→ Required work: Would you write out the lines below exactly, from the one containing "Where should I" to the very last, but without the pictures?

→ Record extracts:

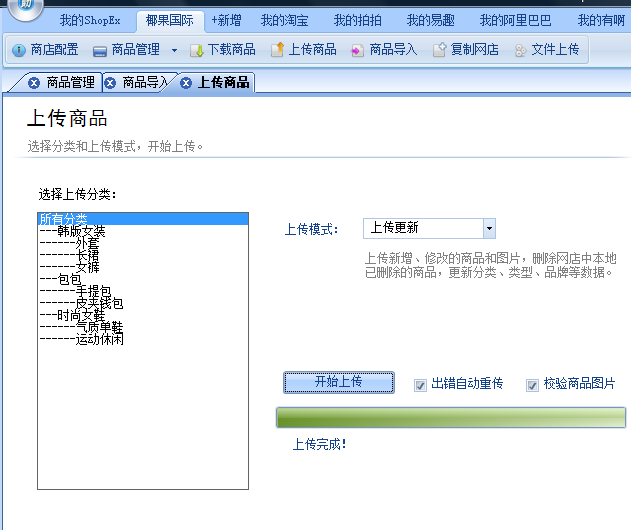Click the 商品导入 import icon

[358, 50]
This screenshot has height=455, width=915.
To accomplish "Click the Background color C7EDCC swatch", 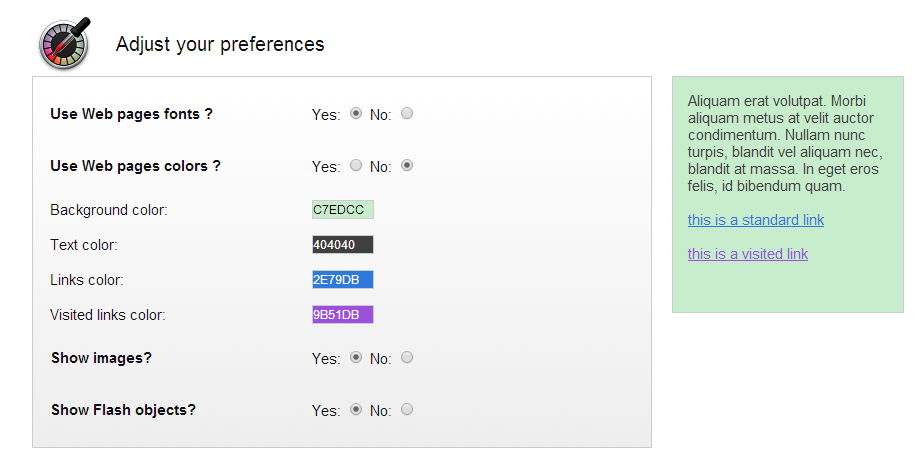I will click(x=343, y=210).
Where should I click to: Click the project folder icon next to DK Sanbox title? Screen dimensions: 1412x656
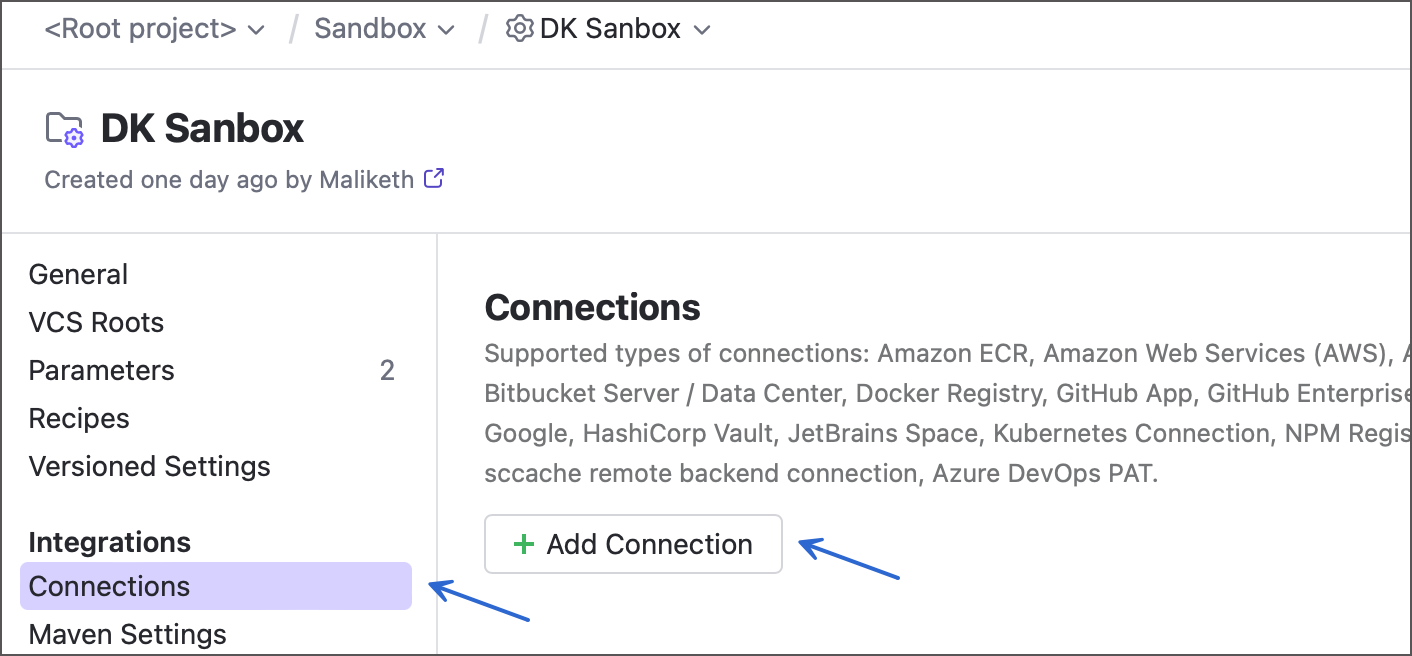click(63, 127)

→ Solution for this problem:
Where should I click to: Click the project folder icon next to DK Sanbox title? Screen dimensions: 1412x656
click(63, 127)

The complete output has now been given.